TRY IT: Find all lines with the word "will" in the material, then copy them.

PROVIDED RECORDS:
++++
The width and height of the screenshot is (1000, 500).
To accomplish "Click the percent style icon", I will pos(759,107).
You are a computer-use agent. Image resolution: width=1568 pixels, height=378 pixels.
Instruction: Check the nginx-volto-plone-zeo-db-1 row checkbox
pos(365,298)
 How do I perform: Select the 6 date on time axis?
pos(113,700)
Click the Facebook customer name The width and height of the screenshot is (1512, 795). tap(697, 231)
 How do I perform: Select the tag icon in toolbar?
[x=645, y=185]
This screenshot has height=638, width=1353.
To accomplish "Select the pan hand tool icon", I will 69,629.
++++
WRITTEN SOLUTION:
To accomplish "Click the percent style icon", I will pos(759,107).
To accomplish "Select the pan hand tool icon", I will 69,629.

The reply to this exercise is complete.